Your answer should be the lines below from the one with "The height and width of the screenshot is (455, 871)." to the one with "Task: Click the Kill Process red X icon", both included, given again exactly and with nothing added.
BEGIN EXERCISE INPUT
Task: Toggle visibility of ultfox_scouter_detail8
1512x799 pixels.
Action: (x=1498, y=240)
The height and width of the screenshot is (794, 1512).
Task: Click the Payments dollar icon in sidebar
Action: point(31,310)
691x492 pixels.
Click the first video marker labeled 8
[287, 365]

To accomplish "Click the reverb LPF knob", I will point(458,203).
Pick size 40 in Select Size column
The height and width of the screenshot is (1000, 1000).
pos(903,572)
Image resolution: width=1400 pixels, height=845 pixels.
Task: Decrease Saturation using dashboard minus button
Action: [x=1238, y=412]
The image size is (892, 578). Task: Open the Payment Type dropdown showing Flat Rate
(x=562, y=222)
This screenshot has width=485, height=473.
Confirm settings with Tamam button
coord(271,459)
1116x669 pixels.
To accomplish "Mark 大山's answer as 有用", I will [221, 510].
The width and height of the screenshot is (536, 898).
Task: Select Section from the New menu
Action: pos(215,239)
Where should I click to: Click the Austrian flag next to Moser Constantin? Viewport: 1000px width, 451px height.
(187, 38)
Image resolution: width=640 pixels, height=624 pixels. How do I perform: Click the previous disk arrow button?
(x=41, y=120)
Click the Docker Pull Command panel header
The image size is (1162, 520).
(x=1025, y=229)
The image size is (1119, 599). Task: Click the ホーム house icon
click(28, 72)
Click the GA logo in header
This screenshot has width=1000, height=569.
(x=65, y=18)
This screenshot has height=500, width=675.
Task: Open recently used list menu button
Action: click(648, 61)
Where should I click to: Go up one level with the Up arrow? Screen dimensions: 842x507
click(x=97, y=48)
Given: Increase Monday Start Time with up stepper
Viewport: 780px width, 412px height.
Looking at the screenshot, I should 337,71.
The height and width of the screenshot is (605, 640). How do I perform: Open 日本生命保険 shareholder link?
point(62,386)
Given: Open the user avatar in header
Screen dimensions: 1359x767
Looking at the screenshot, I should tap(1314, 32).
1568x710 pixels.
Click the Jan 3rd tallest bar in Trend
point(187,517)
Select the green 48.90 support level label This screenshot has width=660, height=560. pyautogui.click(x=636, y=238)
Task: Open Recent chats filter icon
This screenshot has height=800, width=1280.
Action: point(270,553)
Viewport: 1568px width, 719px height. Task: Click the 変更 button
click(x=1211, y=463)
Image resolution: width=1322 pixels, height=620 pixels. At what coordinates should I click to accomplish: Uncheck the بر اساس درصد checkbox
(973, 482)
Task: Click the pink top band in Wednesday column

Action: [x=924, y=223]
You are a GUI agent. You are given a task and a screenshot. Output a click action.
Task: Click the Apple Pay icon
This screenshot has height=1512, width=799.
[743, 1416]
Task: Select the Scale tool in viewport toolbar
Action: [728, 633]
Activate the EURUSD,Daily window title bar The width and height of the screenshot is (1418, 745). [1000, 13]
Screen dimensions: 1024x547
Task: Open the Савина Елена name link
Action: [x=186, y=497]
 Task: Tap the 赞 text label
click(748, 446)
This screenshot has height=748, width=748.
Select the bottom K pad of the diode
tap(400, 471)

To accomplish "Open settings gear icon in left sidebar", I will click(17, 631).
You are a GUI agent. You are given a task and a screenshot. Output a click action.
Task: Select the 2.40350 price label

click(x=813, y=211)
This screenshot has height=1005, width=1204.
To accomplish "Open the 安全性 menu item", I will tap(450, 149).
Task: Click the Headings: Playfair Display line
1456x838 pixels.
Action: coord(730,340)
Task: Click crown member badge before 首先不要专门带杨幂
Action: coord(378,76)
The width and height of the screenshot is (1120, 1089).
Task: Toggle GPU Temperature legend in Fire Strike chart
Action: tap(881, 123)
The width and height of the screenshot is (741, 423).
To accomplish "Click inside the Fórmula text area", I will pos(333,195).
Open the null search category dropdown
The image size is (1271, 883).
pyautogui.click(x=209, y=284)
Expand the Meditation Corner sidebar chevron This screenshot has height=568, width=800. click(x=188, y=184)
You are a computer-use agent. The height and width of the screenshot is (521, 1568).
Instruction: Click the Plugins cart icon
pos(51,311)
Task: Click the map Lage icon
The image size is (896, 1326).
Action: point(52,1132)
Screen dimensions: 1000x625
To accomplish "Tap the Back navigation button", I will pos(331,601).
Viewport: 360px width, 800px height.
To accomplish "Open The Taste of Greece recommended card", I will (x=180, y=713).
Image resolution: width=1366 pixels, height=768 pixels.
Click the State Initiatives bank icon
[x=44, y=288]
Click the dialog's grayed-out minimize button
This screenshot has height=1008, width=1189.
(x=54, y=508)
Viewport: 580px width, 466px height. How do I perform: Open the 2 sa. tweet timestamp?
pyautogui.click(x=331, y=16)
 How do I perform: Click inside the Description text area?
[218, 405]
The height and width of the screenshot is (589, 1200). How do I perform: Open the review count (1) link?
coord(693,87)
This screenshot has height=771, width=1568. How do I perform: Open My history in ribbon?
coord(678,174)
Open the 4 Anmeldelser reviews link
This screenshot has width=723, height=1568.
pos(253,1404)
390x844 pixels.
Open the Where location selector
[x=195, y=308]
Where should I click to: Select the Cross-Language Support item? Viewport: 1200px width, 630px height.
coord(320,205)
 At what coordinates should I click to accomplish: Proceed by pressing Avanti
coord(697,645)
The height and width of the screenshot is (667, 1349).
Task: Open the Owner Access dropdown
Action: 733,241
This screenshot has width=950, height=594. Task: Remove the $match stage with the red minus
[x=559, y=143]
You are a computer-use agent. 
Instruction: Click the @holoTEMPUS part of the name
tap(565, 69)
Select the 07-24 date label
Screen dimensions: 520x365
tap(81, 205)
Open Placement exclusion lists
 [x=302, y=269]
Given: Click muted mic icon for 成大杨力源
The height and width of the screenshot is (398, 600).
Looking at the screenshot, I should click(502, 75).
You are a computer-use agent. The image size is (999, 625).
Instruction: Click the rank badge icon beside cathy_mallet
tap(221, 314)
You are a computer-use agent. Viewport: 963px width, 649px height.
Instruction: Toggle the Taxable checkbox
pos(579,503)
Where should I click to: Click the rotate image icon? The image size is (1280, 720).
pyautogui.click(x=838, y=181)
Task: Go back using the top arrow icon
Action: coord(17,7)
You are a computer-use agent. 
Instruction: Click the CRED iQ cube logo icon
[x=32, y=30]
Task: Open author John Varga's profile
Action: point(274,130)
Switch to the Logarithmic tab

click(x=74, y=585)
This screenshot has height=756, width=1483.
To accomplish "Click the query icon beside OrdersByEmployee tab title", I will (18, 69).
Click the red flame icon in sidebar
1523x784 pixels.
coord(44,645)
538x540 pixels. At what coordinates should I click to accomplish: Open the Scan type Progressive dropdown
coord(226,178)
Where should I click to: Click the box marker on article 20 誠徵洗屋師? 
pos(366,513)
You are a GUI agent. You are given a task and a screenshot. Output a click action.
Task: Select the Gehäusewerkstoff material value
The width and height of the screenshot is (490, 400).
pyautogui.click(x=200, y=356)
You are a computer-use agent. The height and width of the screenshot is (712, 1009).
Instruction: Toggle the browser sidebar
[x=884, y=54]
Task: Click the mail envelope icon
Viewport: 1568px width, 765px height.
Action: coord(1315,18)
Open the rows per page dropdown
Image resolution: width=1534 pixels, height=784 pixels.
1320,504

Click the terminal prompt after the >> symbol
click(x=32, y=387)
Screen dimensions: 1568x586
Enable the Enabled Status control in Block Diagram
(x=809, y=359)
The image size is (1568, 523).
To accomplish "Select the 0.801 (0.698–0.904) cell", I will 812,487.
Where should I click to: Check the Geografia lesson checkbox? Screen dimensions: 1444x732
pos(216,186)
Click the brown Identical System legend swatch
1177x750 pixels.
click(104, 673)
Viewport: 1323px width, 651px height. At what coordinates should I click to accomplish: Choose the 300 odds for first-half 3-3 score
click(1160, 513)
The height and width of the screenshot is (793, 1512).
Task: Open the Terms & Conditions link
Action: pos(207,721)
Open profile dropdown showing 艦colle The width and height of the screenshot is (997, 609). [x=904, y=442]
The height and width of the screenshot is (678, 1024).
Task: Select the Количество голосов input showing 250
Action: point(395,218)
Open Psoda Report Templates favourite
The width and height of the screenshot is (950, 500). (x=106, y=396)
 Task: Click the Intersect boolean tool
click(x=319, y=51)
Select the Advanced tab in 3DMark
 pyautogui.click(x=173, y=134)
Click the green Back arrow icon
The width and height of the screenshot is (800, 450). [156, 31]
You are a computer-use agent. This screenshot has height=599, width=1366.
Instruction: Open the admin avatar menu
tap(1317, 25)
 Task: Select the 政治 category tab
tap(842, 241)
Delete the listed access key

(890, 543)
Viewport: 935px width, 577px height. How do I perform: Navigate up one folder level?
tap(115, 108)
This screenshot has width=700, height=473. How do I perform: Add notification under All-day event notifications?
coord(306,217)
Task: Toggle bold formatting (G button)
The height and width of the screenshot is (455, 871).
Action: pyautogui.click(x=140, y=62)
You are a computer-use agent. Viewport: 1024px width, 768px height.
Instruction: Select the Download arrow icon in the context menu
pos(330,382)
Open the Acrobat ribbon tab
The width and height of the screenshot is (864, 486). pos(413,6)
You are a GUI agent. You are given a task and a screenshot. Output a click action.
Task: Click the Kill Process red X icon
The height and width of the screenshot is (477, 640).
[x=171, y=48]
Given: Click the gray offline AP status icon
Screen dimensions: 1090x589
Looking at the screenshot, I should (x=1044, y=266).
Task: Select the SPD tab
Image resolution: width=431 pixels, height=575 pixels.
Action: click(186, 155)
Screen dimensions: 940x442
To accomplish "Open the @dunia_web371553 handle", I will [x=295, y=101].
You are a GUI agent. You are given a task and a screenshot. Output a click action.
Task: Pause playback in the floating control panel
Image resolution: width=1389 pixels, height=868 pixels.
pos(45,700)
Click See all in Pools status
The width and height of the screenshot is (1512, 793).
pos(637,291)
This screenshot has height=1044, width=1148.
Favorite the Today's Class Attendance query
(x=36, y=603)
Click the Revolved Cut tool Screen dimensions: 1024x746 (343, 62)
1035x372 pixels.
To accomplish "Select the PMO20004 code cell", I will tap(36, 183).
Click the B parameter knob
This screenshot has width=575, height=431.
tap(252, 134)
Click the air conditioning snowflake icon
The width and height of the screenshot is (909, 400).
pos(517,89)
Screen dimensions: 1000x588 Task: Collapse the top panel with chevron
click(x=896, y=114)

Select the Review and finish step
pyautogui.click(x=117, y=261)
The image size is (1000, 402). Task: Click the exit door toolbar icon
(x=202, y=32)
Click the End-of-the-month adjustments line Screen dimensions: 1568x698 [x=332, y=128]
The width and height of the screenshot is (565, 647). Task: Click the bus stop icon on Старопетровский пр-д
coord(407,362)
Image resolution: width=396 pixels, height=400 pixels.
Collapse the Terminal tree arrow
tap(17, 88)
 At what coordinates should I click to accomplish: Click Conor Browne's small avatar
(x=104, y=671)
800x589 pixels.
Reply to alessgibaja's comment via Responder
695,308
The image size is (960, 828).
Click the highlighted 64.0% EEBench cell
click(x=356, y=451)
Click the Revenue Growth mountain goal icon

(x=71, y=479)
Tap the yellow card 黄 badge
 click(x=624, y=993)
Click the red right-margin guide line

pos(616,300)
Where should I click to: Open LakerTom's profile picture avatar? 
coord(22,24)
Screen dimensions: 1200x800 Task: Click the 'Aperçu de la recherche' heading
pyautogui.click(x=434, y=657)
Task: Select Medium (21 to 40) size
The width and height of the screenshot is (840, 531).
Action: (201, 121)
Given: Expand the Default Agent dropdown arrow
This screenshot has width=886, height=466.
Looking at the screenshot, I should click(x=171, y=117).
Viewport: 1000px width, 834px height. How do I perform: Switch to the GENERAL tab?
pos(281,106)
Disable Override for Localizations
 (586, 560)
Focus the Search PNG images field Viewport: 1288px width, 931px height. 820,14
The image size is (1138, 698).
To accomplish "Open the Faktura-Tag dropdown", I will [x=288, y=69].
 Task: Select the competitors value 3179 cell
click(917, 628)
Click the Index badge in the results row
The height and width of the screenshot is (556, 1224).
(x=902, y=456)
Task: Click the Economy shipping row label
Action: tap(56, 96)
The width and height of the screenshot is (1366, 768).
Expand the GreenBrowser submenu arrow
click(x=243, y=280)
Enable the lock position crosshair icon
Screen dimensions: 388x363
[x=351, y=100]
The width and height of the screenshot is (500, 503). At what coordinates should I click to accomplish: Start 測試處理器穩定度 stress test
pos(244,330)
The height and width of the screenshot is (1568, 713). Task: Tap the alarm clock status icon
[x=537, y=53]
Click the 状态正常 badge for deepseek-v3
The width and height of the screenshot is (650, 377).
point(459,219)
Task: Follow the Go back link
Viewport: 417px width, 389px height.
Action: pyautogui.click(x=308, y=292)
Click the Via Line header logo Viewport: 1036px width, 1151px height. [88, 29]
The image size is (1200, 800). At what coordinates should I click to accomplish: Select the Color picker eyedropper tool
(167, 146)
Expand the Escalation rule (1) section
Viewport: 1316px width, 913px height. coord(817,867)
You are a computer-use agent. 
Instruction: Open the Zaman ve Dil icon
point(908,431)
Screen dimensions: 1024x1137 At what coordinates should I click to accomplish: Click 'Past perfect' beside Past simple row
END EXERCISE INPUT
- _YOUR SOLUTION_:
The height and width of the screenshot is (455, 871).
Action: pyautogui.click(x=140, y=62)
You are a computer-use agent. Viewport: 1024px width, 768px height.
Instruction: Select the Download arrow icon in the context menu
pos(330,382)
Open the Acrobat ribbon tab
The width and height of the screenshot is (864, 486). pos(413,6)
You are a GUI agent. You are given a task and a screenshot. Output a click action.
Task: Click the Kill Process red X icon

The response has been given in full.